Minor ipywidgets requirements update

Version 0.283

Allowed user to override scheduler default to multithreading if desired.

Version 0.282

Add an option allow_dask_on_strings to DataFrameAccessor. This is a non-recommended option if you are doing string processing. It is intended for using the string as a lookup for the rest of the dataframe processing. This override is also included in SeriesAccessor, but there I am not aware of a use-case that it makes sense to use this.

Version 0.280

Swifter now defaults to axis=0, with a NotImplementedError for when trying to use dask on large datasets, because dask hasn't implemented axis=0 applies yet.

Version 0.270

Added documentation and code styling thanks to @msampathkumar. Also included override options for dask_threshold and npartitions parameters.

Version 0.260

Added support for rolling objects in syntax that reflects pandas. df.swifter.rolling(..).apply(...)

Version 0.250

Fixed a bug that would call a vectorized function when in fact the vectorization was wrong to apply. We have to ensure that output data shape is aligned regardless of apply type.

Version 0.240

Added TQDM support (to disable do df.swifter.progress_bar(False).apply(...), removed groupby_apply (because it's too slow), and tweaked some under-the-hood _dask_apply functionality. Specific functionality changes for pd.Series.swifter.apply include falling back to dask apply if dask map_partitions fails. Specific functionality changes for pd.DataFrame.swifter.apply include falling back to pandas apply if dask apply fails.

Version 0.230

Made a change so that swifter uses pandas apply when input is series/dataframe of dtype string.
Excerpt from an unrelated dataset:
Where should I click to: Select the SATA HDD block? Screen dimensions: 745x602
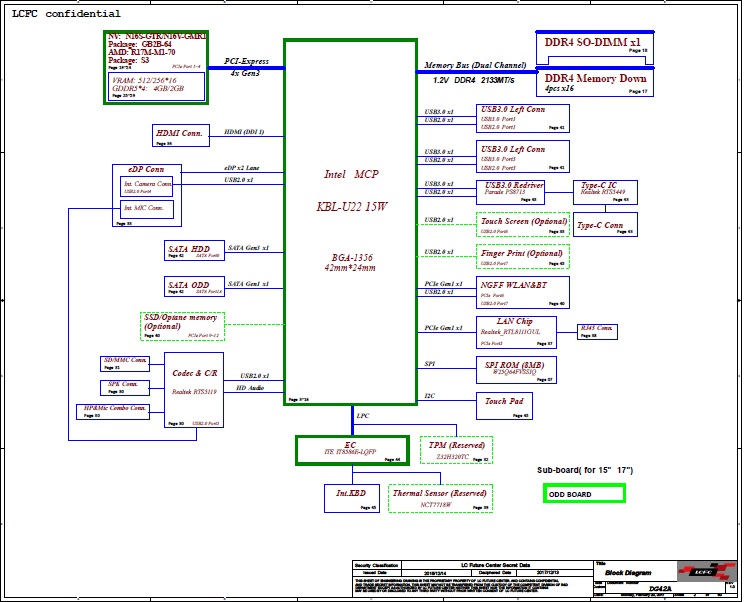pos(194,251)
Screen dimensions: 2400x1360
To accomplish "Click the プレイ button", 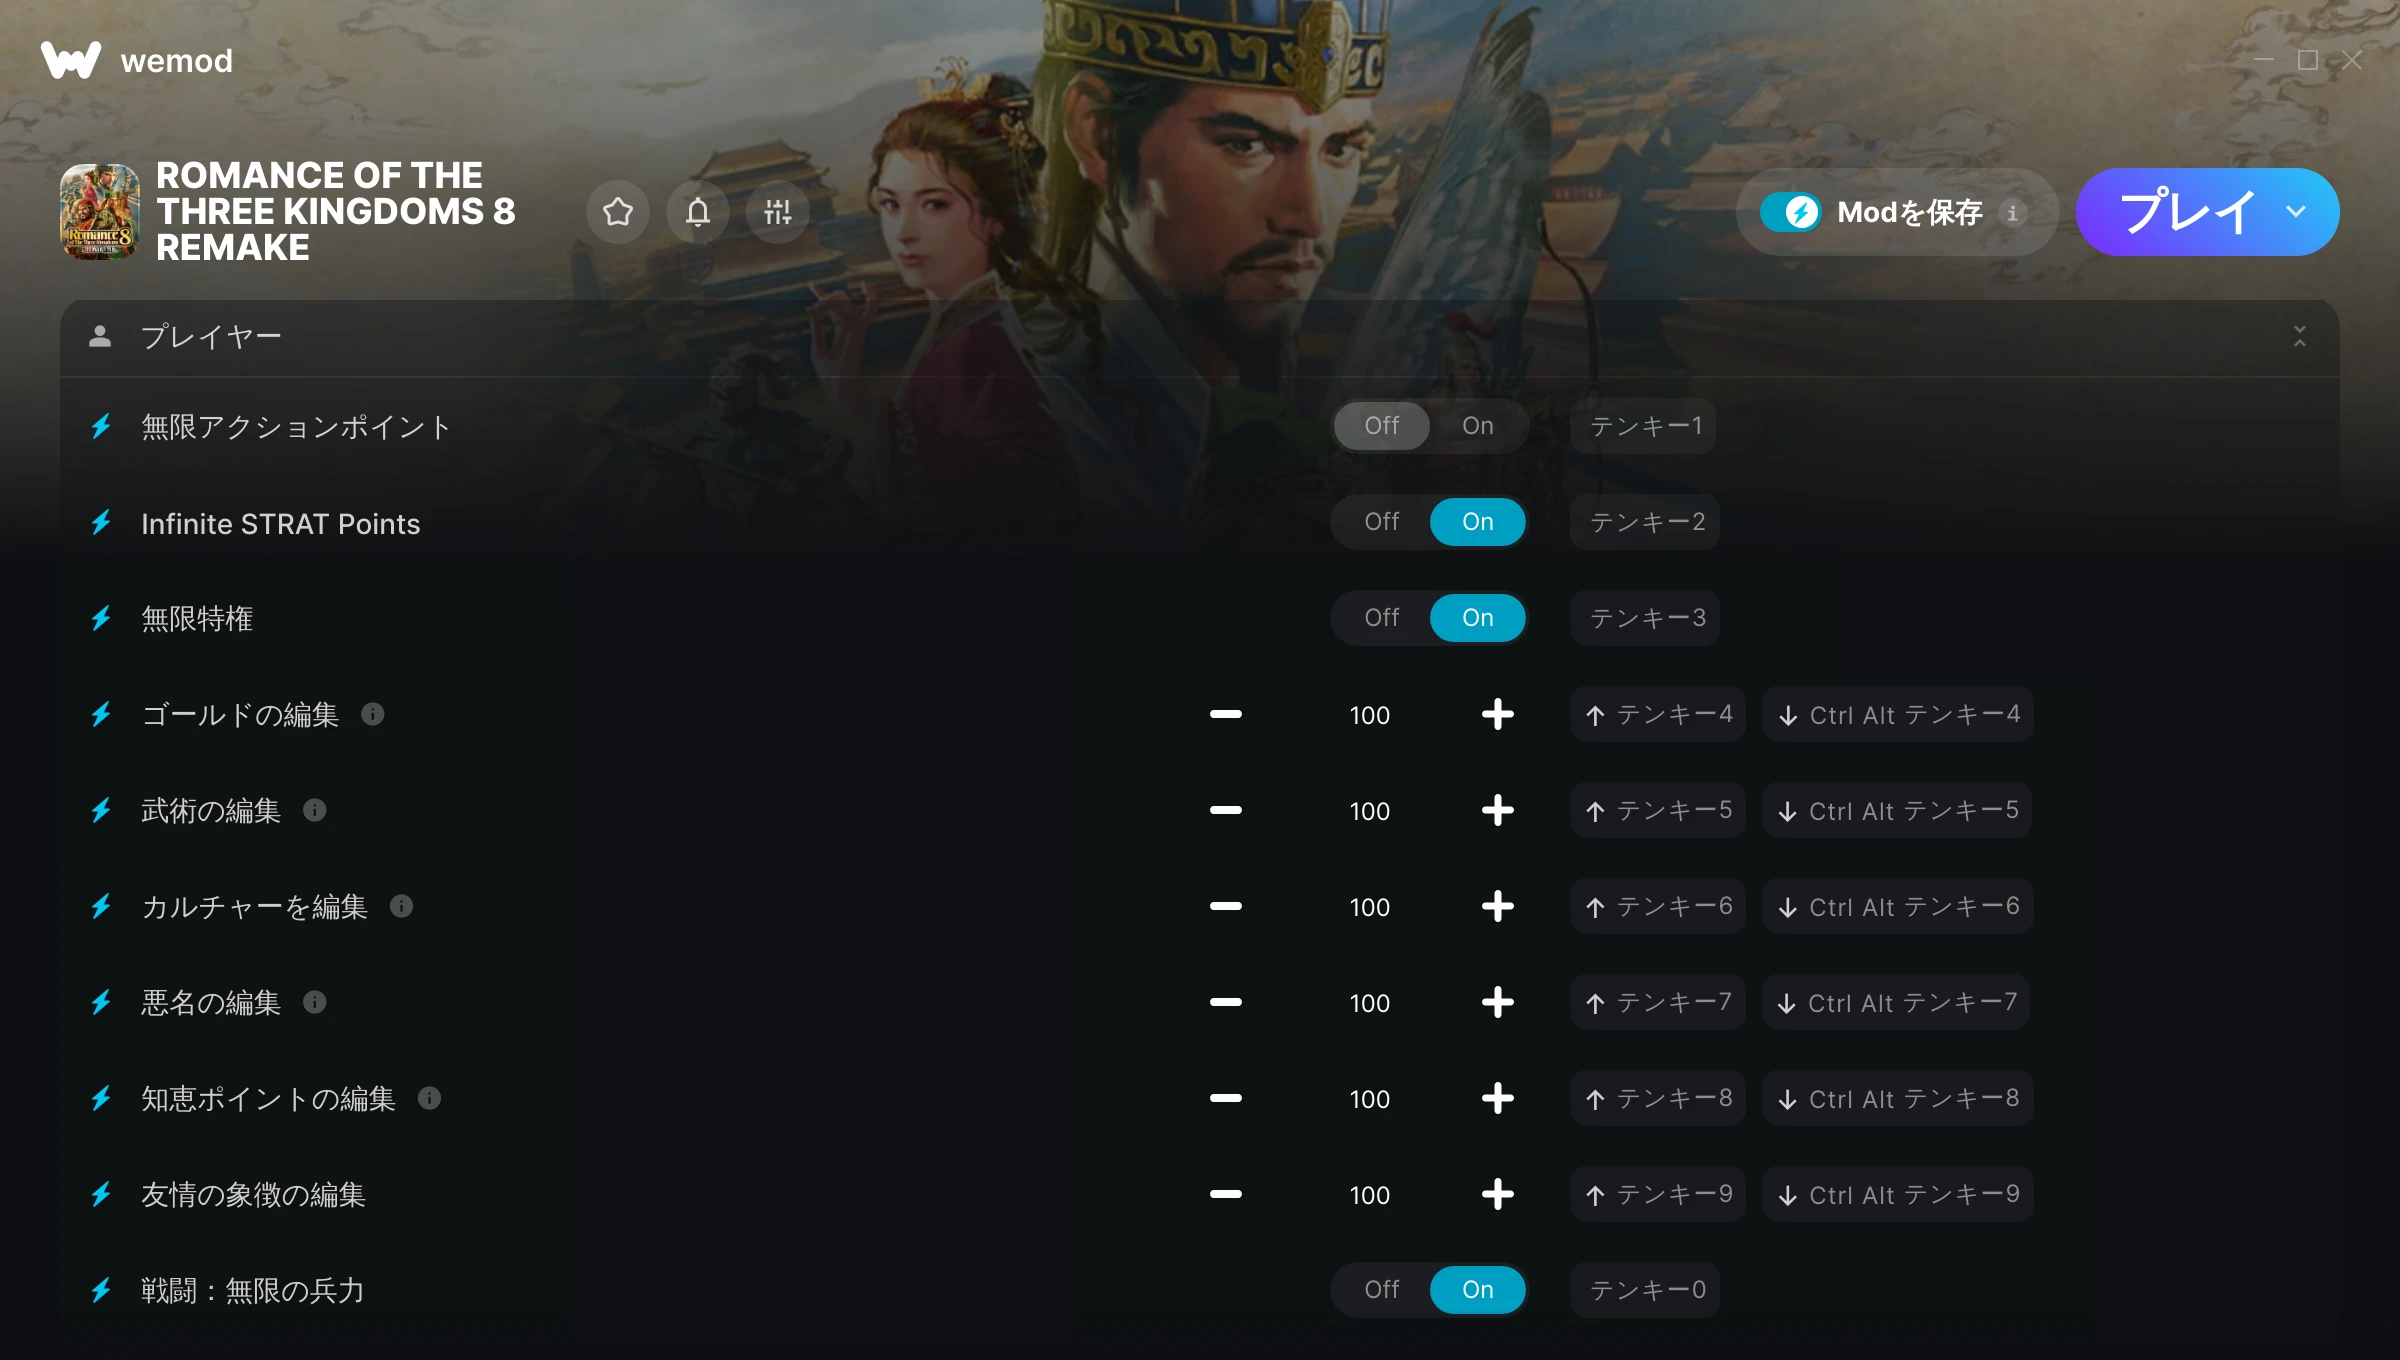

This is a temporary solution to slow dask apply processing of strings.

Version 0.220

Added a groupby_apply function to utilize dask for groupby apply when its faster. Simply use as df.swifter.groupby_apply(groupby_col, func). I would've extended the Pandas DataFrameGroupBy object, but he hasn't added support for that kind of extension yet. Also, removed the str_object limitation to utilizing dask. Now it will simply determine whether to use dask v pandas based on the dask_threshold (default 1 second).

Version 0.210

Fixed a bug for row-wise applies. Thanks to @slhck for poining this out.

Version 0.200

Completely refactored the package as an extension to pandas, rather than an independent function call. This will allow for increased flexibility of the user and simplicity of using swiftapply. This new update changed the way to use swiftapply. Now the format is df.swifter.apply(func)

Version 0.150

Fixed bug that would allow certain functions to be applied to the entire series/dataframe, rather than to each element. For example, len(x) returned the length of the series, rather than the length of each string within the series. A special thanks to @bharatvem for pointing this out.

Version 0.140

Added support for vectorized and pandas applies to dataframes. Converted all string manipulations to pandas apply (unless vectorizable) because dask processes string manipulations slowly.

Version 0.13

Removed numba jit function, because this was adding to the total runtime. Will do some experiments and consider readding later.

Version 0.1

Currently works very well with pandas series, needs some work to optimize dask multiprocessing for pandas dataframes. For now, it is probably best to apply to each series independently, rather than multiple columns of a dataframe at once.